» Travail demandé a
D'après l'extrait sur l'histoire coloniale, quelle place la France a-t-elle perdue ?

» Extrait choisi
L’histoire coloniale, longtemps occultée, résonne aujourd’hui encore. Une histoire mal connue, mal digérée qui nous interroge sur nos difficultés à vivre ensemble et à accepter les populations issues des immigrations post-coloniales comme faisant partie intégrante de notre société. Les discours actuels sur le déclin de la France, les crispations sur les questions d’identité nationale, révèlent des peurs individuelles et collectives face à un contexte mondialisé. Les rapports de force se déplacent. La France a perdu la place prépondérante qu’elle avait acquise avec la colonisation. Faut-il pour autant regretter « le temps béni des colonies »? QUELLES TRACES RESTE-T-IL AUJOURD’HUI EN FRANCE DE CE PASSÉ COLONIAL ?

» Travail demandé b
Mettez sous forme de liste numérotée, sans les lignes vides, la partie des entrées qui va de la ligne contenant « Click in the VM arguments text box » jusqu'à la fin des entrées, les deux bornes comprises.

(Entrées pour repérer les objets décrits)

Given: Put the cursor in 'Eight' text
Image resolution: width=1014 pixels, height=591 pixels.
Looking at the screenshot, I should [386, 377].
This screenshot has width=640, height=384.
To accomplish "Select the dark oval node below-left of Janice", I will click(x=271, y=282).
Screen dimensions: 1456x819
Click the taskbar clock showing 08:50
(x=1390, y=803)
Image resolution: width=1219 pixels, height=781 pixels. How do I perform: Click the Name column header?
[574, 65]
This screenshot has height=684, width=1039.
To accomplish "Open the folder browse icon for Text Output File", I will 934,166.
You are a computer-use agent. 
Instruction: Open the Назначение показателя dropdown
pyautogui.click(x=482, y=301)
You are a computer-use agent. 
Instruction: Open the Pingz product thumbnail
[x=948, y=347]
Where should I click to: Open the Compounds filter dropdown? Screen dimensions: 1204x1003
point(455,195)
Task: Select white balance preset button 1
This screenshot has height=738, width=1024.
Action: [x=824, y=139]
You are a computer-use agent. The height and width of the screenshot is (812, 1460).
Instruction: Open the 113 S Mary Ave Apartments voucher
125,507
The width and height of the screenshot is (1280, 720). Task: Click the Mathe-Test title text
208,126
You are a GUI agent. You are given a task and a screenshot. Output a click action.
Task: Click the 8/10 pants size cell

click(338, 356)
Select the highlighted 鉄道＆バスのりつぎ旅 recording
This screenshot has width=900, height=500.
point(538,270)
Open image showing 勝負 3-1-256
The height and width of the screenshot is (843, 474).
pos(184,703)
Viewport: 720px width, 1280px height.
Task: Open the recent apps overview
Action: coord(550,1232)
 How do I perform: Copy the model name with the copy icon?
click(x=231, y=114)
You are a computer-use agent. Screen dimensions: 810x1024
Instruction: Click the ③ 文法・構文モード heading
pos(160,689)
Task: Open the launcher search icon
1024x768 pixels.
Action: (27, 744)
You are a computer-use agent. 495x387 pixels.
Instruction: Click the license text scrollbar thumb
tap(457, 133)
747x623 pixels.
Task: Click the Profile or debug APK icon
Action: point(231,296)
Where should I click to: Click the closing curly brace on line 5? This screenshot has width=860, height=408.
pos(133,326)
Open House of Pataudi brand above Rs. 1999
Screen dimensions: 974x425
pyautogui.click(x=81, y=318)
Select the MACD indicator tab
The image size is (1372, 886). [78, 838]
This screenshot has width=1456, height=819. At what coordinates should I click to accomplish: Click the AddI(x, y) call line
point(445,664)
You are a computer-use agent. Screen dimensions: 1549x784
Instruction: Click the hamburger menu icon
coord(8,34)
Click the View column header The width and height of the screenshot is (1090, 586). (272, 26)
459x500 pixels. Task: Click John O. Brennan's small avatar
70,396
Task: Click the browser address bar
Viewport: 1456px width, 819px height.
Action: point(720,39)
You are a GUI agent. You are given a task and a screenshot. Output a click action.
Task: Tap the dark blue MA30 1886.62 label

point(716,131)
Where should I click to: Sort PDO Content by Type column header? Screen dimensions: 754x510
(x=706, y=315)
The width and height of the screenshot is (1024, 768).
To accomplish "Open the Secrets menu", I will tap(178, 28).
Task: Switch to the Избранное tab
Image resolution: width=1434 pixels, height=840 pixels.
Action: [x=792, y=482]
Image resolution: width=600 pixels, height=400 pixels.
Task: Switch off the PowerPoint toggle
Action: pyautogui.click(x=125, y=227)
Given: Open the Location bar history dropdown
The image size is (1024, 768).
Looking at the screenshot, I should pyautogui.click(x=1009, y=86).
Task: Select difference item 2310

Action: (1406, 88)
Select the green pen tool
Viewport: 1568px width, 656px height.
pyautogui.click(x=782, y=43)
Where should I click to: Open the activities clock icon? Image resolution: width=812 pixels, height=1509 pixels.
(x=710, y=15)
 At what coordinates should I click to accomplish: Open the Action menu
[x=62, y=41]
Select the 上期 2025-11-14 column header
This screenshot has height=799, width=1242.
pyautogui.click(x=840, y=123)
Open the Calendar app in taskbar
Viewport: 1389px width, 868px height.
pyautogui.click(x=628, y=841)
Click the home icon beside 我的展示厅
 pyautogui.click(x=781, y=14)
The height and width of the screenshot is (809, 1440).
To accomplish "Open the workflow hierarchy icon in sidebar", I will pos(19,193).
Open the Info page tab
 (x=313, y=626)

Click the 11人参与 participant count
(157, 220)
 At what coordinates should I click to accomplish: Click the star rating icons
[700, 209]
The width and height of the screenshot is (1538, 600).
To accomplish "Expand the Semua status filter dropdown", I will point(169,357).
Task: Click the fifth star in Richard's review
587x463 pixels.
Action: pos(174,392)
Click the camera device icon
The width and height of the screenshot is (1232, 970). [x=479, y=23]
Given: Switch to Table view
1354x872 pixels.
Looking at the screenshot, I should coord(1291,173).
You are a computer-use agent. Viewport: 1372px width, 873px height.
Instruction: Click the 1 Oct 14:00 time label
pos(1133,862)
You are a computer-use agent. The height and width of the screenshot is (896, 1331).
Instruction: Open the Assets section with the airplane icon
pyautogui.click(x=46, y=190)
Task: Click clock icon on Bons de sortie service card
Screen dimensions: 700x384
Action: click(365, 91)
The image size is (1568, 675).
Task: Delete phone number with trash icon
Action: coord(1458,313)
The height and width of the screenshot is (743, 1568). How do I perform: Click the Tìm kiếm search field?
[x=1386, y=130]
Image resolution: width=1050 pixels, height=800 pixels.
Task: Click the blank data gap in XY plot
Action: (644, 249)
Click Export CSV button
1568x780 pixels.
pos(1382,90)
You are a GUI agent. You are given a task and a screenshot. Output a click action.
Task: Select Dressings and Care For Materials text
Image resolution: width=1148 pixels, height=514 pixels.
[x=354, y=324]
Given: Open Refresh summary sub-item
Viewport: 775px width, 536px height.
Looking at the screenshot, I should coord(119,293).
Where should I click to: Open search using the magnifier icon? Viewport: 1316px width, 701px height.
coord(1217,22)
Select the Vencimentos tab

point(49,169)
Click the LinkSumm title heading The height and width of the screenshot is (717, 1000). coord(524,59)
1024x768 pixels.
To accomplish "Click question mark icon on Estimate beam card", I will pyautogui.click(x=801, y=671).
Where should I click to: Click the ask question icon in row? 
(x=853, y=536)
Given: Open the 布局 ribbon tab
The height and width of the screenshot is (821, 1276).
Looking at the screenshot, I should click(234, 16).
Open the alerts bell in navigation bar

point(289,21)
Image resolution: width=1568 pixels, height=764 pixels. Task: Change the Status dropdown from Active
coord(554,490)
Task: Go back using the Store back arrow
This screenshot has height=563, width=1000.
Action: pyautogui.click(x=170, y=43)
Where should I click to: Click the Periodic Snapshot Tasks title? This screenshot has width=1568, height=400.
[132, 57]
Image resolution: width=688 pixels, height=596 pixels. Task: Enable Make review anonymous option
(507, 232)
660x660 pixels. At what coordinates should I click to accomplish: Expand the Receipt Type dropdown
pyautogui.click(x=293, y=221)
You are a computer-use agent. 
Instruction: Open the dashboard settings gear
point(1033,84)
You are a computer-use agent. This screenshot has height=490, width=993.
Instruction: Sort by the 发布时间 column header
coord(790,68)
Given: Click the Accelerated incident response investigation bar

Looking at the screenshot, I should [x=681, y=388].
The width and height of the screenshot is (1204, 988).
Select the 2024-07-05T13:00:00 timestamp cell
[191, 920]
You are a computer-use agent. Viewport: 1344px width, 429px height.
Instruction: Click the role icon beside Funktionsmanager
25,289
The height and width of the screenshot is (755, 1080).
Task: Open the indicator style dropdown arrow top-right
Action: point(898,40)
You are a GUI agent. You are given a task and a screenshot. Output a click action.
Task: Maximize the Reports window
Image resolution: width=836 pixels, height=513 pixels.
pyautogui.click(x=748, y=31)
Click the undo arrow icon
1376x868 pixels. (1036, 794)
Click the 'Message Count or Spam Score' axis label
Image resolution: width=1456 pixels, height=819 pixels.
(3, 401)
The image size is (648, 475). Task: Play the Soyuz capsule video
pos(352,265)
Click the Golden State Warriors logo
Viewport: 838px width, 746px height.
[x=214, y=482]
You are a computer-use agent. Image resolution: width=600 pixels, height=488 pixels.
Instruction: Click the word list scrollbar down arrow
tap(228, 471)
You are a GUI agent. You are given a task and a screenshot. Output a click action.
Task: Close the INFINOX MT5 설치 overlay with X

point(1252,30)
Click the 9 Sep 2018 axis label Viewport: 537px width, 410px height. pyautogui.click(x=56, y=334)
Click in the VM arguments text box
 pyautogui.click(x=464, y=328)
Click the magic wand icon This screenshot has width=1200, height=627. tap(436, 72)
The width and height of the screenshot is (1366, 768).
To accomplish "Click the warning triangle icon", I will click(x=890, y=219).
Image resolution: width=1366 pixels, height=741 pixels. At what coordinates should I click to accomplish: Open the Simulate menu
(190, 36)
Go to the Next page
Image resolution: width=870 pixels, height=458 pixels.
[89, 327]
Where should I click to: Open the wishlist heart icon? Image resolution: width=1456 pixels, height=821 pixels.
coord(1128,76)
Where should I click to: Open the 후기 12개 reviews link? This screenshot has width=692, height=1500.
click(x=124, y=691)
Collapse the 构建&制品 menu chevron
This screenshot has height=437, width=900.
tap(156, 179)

» Réponse attendue a
La place prépondérante qu'elle avait acquise avec la colonisation.

» Réponse attendue b
1. Click in the VM arguments text box
2.  pyautogui.click(x=464, y=328)
3. Click the magic wand icon This screenshot has width=1200, height=627. tap(436, 72)
4. The width and height of the screenshot is (1366, 768).
5. To accomplish "Click the warning triangle icon", I will click(x=890, y=219).
6. Image resolution: width=1366 pixels, height=741 pixels. At what coordinates should I click to accomplish: Open the Simulate menu
7. (190, 36)
8. Go to the Next page
9. Image resolution: width=870 pixels, height=458 pixels.
10. [89, 327]
11. Where should I click to: Open the wishlist heart icon? Image resolution: width=1456 pixels, height=821 pixels.
12. coord(1128,76)
13. Where should I click to: Open the 후기 12개 reviews link? This screenshot has width=692, height=1500.
14. click(x=124, y=691)
15. Collapse the 构建&制品 menu chevron
16. This screenshot has height=437, width=900.
17. tap(156, 179)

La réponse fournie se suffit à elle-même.